Für diejenigen, die das nicht kennen und sich vielleicht auch noch nicht getraut haben, das schöne Altdorf zu verlassen, möchte ich es kurz skizzieren:
Das Klassik Open Air Nürnberg ist eine kostenlose, jährliche Veranstaltung im Nürnberger Luitpoldhain, bei der die Staatsphilharmonie Nürnberg und die Nürnberger Symphoniker kostenlose Konzerte für Zehntausende von Besuchern geben. Die Besucher reisen mit Picknicks und Decken an und machen es sich bei klassischer Musik, immer unter einem Thema ausgelegt, gemütlich. Das diesjährige Motto: Nürnberg in die Welt hinaus. Eine schöne Gelegenheit, mit Familie oder Freunden zusammenzukommen. Wir gehen meistens gegen 18 Uhr hin. Jeder bringt etwas mit, immer im Gepäck: Decke, Essen, Wein und jedes Jahr aufs Neue wieder ein Gadget, was uns den Abend noch mehr versüßt. Dieses Jahr hat eine Freundin wirklich eine Thermoskanne gefüllt mit Eiswürfeln für den Aperol mitgebracht. Einfach genial.
Naja, ich schweife ab.
Nach und nach füllt sich der ganze Hain mit Menschen. Dieses Jahr waren es rund 80.000! Um das Ganze abzukürzen: Am Schluss stehen alle zum letzten Stück auf, zünden die vorab ausgeteilten Wunderkerzen an und stehen in einer Einheit, die für diesen Abend, für diesen Moment in freundlichen Einklang sein möchte, beisammen. Das ist jedes Mal aufs Neue nicht nur fürs Auge ein Lichterspektakel, sondern auch ein überwältigendes Gefühl. Der Blick in dieses Lichtermeer, einfach atemberaubend schön!

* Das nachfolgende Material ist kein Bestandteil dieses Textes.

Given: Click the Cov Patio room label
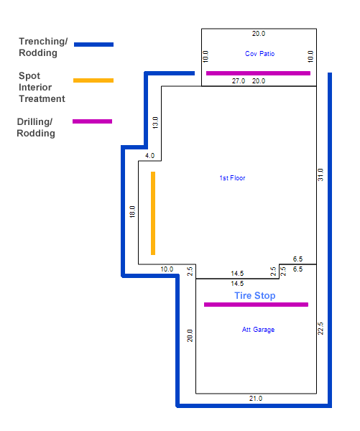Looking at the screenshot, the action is pos(259,54).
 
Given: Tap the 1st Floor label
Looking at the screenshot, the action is pos(232,178).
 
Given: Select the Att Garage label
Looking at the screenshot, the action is pos(258,329).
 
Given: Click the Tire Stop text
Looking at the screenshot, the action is pos(255,295).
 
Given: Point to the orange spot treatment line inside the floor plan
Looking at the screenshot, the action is pos(153,213).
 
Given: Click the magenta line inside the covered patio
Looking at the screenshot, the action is pos(258,73).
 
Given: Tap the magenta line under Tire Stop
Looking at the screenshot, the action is pos(256,305).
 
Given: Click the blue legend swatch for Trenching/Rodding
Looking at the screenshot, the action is pos(94,45).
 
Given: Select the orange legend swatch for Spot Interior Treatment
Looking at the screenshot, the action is pos(93,80).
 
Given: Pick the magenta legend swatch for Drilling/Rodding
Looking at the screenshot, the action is pos(93,121).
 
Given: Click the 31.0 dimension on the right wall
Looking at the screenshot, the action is pos(320,175).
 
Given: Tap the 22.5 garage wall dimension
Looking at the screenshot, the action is pos(320,328).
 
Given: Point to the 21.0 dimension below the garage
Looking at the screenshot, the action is pos(256,398).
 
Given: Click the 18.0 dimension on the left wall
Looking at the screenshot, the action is pos(132,212).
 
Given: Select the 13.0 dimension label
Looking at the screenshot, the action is pos(155,123).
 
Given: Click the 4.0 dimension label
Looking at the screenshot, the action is pos(150,156).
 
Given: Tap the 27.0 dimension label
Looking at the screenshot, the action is pos(239,81).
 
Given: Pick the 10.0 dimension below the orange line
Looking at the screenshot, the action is pos(167,269).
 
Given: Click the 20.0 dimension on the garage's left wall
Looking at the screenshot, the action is pos(190,335).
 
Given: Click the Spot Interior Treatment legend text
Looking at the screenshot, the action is pos(42,87).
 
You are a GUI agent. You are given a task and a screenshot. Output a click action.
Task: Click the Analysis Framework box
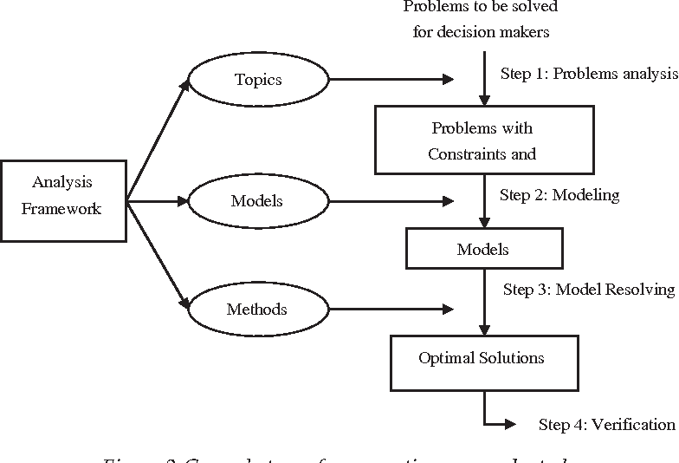(x=62, y=199)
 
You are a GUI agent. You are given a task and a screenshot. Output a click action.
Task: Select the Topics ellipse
(x=258, y=80)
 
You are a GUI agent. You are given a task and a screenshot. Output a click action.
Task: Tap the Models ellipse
(x=258, y=201)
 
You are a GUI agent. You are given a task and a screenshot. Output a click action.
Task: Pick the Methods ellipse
(x=256, y=310)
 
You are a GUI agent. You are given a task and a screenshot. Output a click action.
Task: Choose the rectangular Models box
(x=482, y=250)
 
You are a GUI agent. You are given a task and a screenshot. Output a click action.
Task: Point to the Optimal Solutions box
(x=482, y=357)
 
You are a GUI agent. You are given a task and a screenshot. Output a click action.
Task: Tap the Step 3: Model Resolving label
(x=589, y=290)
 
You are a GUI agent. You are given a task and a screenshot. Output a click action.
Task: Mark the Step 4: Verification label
(x=606, y=424)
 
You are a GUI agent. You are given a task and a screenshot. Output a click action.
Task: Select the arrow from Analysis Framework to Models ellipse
(x=158, y=201)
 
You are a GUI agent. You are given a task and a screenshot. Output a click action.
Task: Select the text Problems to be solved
(x=481, y=7)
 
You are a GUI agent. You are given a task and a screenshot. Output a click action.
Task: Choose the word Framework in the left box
(x=61, y=209)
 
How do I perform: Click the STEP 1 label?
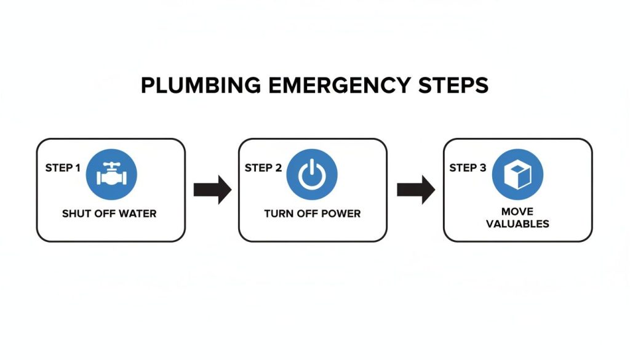tap(63, 167)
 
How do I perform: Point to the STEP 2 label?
tap(263, 167)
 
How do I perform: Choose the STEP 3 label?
tap(468, 167)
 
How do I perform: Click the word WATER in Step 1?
tap(138, 214)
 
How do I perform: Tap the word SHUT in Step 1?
tap(76, 214)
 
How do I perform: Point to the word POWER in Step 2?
tap(343, 214)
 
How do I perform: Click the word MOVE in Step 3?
tap(517, 212)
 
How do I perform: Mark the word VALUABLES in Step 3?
tap(517, 224)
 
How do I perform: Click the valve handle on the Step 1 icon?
tap(111, 166)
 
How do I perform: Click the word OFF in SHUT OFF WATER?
tap(104, 214)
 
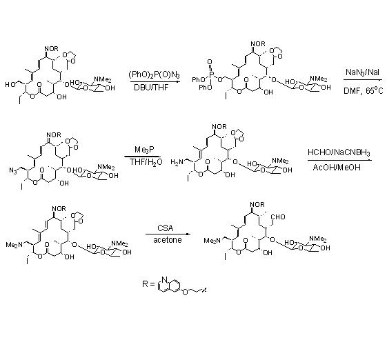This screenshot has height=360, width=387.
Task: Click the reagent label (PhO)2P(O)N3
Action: pos(155,74)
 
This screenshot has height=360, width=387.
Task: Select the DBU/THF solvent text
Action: pos(151,88)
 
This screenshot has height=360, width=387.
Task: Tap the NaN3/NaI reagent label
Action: pos(362,72)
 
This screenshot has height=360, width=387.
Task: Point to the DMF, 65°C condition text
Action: pos(364,90)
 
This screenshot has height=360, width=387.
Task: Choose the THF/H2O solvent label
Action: pos(146,162)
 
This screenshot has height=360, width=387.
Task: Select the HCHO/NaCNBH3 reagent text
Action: pos(339,152)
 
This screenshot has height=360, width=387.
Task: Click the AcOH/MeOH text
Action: pos(337,168)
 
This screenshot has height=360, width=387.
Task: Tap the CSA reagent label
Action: pos(166,228)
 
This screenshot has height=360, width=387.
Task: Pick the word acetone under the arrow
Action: pos(168,240)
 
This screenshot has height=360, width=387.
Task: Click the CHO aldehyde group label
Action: pos(278,217)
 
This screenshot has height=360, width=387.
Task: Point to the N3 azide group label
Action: pos(13,170)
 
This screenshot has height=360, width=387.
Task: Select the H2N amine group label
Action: pos(177,162)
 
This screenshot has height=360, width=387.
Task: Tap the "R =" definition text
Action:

So wohl fühle ich mich eigentlich eher im kleinen Kreis unter Freunden und Vertrauten. Auf jeden Fall ist es eher untypisch, mich in einer solchen Massenansammlung so befreit fühlen zu können.

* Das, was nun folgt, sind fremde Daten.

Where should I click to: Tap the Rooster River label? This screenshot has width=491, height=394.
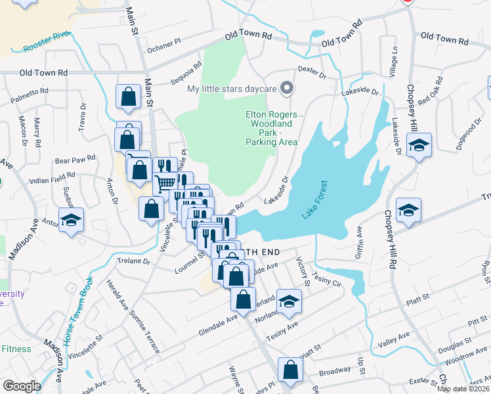coord(46,41)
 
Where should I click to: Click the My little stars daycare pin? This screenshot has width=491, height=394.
coord(286,88)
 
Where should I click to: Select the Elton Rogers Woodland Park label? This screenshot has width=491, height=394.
coord(271,127)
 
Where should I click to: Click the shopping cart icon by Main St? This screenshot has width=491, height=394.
coord(165,182)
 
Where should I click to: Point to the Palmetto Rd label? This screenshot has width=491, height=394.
coord(30,92)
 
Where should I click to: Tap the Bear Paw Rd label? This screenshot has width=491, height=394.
coord(75,158)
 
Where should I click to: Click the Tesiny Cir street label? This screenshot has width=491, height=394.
coord(328,279)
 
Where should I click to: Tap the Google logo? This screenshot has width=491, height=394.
coord(22,386)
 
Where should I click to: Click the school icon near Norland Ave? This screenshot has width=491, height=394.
coord(288,301)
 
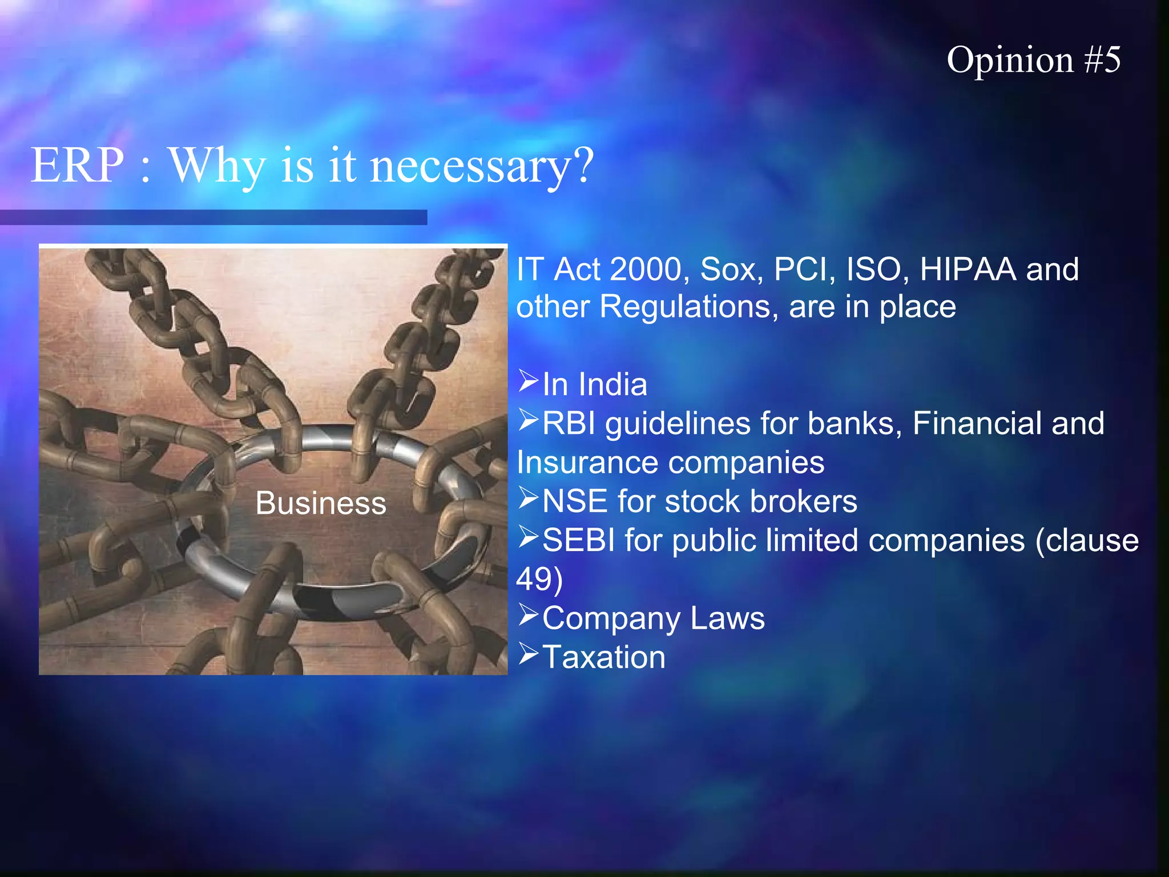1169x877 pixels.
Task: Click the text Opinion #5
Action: tap(1033, 60)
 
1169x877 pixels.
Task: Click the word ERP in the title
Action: tap(77, 165)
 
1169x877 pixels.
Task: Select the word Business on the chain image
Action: tap(321, 504)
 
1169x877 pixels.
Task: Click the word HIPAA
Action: tap(968, 269)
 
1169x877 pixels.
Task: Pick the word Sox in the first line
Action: tap(731, 269)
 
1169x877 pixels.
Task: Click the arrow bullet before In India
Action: tap(529, 381)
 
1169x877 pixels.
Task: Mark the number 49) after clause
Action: tap(539, 579)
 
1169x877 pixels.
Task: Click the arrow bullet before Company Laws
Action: tap(529, 615)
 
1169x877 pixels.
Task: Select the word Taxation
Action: tap(604, 657)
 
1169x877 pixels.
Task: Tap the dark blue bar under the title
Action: tap(213, 218)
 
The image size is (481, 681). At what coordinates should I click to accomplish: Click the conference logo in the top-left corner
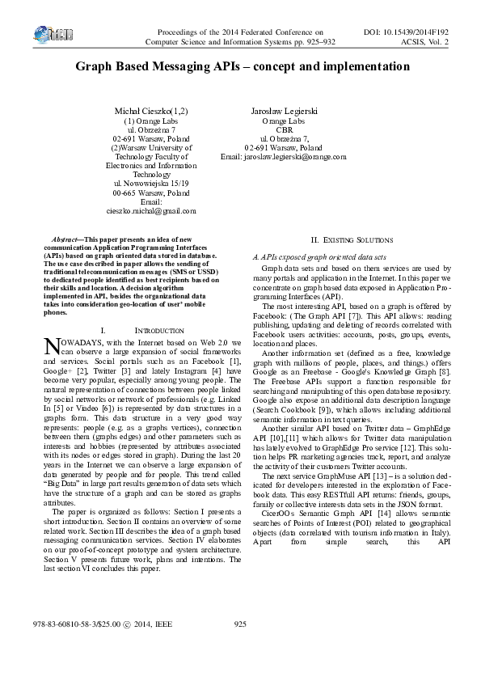(54, 35)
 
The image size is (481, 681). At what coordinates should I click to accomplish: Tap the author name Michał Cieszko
(153, 109)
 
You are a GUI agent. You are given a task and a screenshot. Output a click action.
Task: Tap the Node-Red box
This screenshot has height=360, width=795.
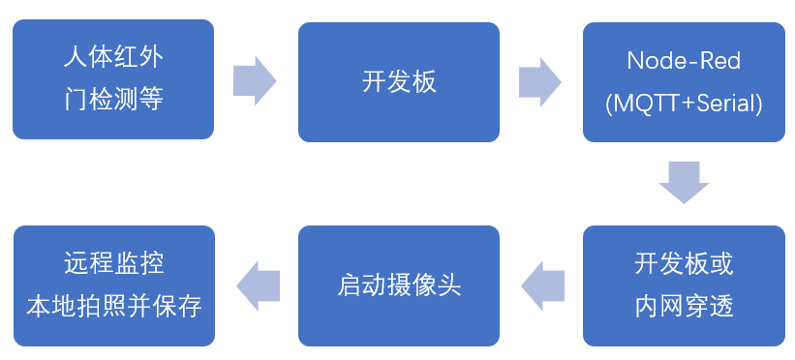point(684,81)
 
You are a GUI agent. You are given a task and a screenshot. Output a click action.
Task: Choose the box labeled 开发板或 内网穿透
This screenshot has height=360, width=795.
point(684,285)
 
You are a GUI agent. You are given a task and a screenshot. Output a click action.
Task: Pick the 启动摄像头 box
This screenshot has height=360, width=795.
point(399,285)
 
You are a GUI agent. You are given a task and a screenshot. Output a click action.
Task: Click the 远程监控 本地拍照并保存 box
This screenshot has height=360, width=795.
point(113,285)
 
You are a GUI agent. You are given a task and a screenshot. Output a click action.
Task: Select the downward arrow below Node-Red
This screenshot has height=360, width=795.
point(684,182)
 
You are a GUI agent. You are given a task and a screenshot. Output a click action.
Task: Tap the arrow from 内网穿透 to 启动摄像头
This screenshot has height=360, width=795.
point(542,285)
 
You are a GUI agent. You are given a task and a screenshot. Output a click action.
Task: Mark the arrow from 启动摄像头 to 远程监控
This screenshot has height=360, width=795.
point(258,285)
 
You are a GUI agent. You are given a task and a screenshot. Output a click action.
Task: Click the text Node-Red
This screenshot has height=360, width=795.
point(684,61)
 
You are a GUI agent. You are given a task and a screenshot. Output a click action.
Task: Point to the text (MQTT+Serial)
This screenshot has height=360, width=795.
point(684,103)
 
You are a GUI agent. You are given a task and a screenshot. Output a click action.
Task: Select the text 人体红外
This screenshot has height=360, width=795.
point(113,58)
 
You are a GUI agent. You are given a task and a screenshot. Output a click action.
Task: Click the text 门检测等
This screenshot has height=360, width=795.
point(113,101)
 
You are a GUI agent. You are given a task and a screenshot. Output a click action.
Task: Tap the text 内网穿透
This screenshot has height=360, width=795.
point(684,307)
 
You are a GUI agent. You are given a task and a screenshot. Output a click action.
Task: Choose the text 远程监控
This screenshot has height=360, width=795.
point(113,263)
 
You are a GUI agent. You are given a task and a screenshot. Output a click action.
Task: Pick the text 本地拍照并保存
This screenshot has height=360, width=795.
point(113,307)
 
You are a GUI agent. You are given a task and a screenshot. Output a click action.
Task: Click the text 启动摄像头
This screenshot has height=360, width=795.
point(399,285)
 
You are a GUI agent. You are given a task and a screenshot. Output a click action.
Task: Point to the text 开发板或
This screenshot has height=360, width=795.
point(684,263)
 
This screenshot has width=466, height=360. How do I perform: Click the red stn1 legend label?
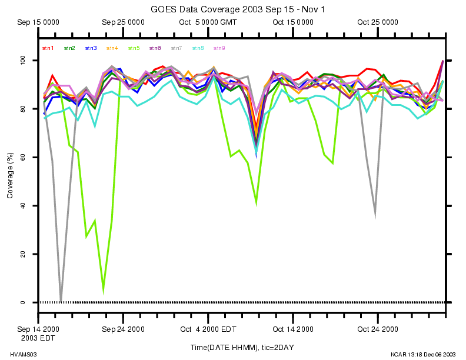(48, 48)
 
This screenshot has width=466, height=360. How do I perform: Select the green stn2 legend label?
(69, 48)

Ich weiß noch, wie ich dort auf meiner Picknickdecke lag, die bunte Truppe, die mit mir da war, bestehend aus Freunden und Freundesfreunden, betrachtete, die um uns sitzenden Leute, die in entspannter Stimmung beisammensaßen, die endlose Menschenschlange, die gefühlt den ganzen Abend weiter auf das Gelände strömte. Ich war einfach erstaunt, wie viele Menschen dort waren und was für eine friedliche Stimmung herrschte.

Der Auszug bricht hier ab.